Construction of vector pIL07
As described [20]. The pIL07 plasmid was made from the pUC19 subcloning vector for the purpose of isolating ARSs. S. cerevisiae LEU2 gene was PCR amplified with primers containing XbaI sites, digested and ligated into the XbaI site in pUC19. URA3 and S. cerevisiae CEN5 were cloned similarly into the EcoRI and HindIII sites respectively. The BamHI site used for screening ARS fragments is located between the divergently transcribed URA3 and LEU2 genes. Full sequence of this vector is available upon request.
Construction of L. kluyveri Genomic Libraries
Genomic DNA from the sequenced diploid FM479 strain of L. kluyveri was isolated using standard methods. Cells were broken using glass bead lysis and the genomic DNA was separated from mitochondrial DNA using a standard CsCl gradient protocol. Following the gradient, DNA was precipitated with 75% ethanol and resuspended in water. Prior to library construction, the DNA was digested with MboI and treated with Antarctic Phosphatase (New England Biolabs) to prevent the multimerization of genomic fragments. The digested insert DNA was ligated into the unique BamHI site in the pIL07 vector [20] using T4 DNA Ligase (New England Biolabs). The ligation reaction was purified using a PCR Purification Kit column (QIAgen) and redigested with BamHI to linearize all empty pIL07 molecules. The resulting reaction was used to transform chemically competent E. coli cells using standard methodology. In order to estimate library coverage we performed colony PCR on a 24 E.coli colonies containing plasmid clones from a set of transformation reactions. The primers used (IL325, IL326, see below) anneal to the vector sequence flanking the cloned inserts and the amplified products were analyzed by agarose gel electrophoresis to determine cloning efficiency and insert sizes. The insert sizes ranged from ~50 bp to > 2 kbp with an average length of 350 bp. Cloning efficiency ranged from 50%/reaction to 80%/reaction.
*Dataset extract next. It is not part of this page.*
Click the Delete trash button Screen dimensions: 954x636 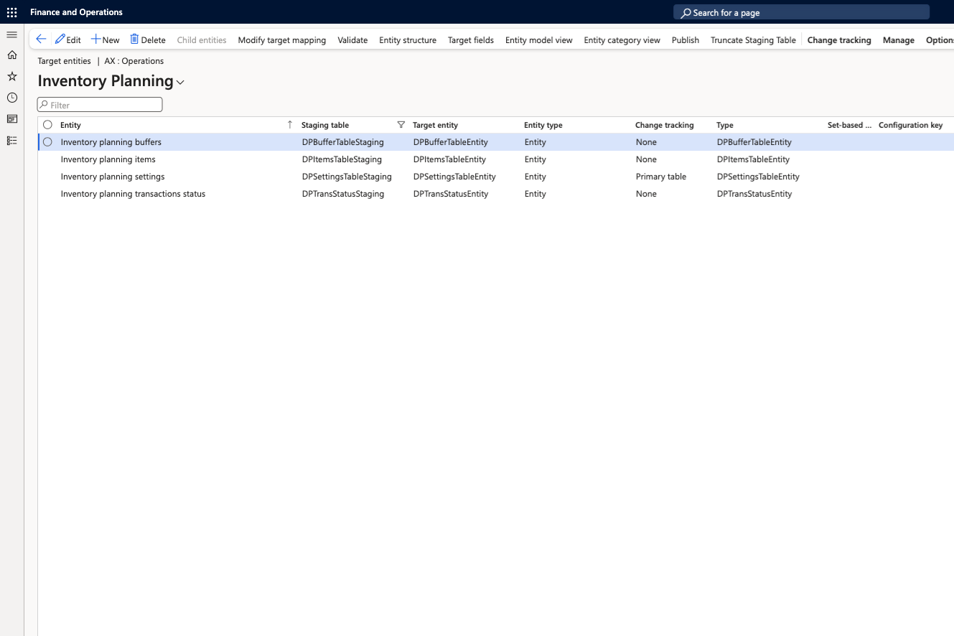point(147,40)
Each plate of E.coli colonies covered an average of 75 kb of genomic DNA. Each plate was scraped separately to pool the E.coli colonies, and plasmids were extracted using the Wizard Plus SV Miniprep Kit (Promega) prior to yeast transformation.
Screening of L. kluyveri Libraries for ARS Activity
The plasmid libraries were used to transform a ura3 auxotrophic L. kluyveri strain FM628 using a standard Lithium Acetate protocol [55] and plated on medium lacking uracil to select for ARS function. One yeast colony per library transformation was re-streaked onto fresh plates and subsequently grown in culture medium lacking uracil to enrich for the ARS bearing plasmid. The plasmids were isolated from yeast using a modified DNA extraction protocol. 2 mL of culture was pelleted and resuspended in 500 μL of a buffer consisting of 1 M sorbitol, 0.1 M EDTA, 1 μL/mL β-mercaptoethanol, and 0.5 mg/mL Yeast Lytic Enzyme (VWR, catalog # IC360951). The suspension was incubated at 37 degrees for 1 hour. The treated cells were pelleted and processed using the Wizard Plus SV Miniprep kit (Promega). 5 μL of the resulting eluate was used to transform E. coli and transformants were miniprepped to isolate the ARS-bearing plasmid. A small sample of each plasmid was used to re-transform FM628 to confirm ARS function. Confirmed ARS plasmids were sequenced using primers IL325 (5'-GCCAAACAACCAATTACTTGTTGAGA-3') and IL326 (5'-TTCGTTGCTTGTCTTCCCTAGTTTC-3') from both ends of the ARS fragment. All Lk ARSs identified are listed in Additional File 3.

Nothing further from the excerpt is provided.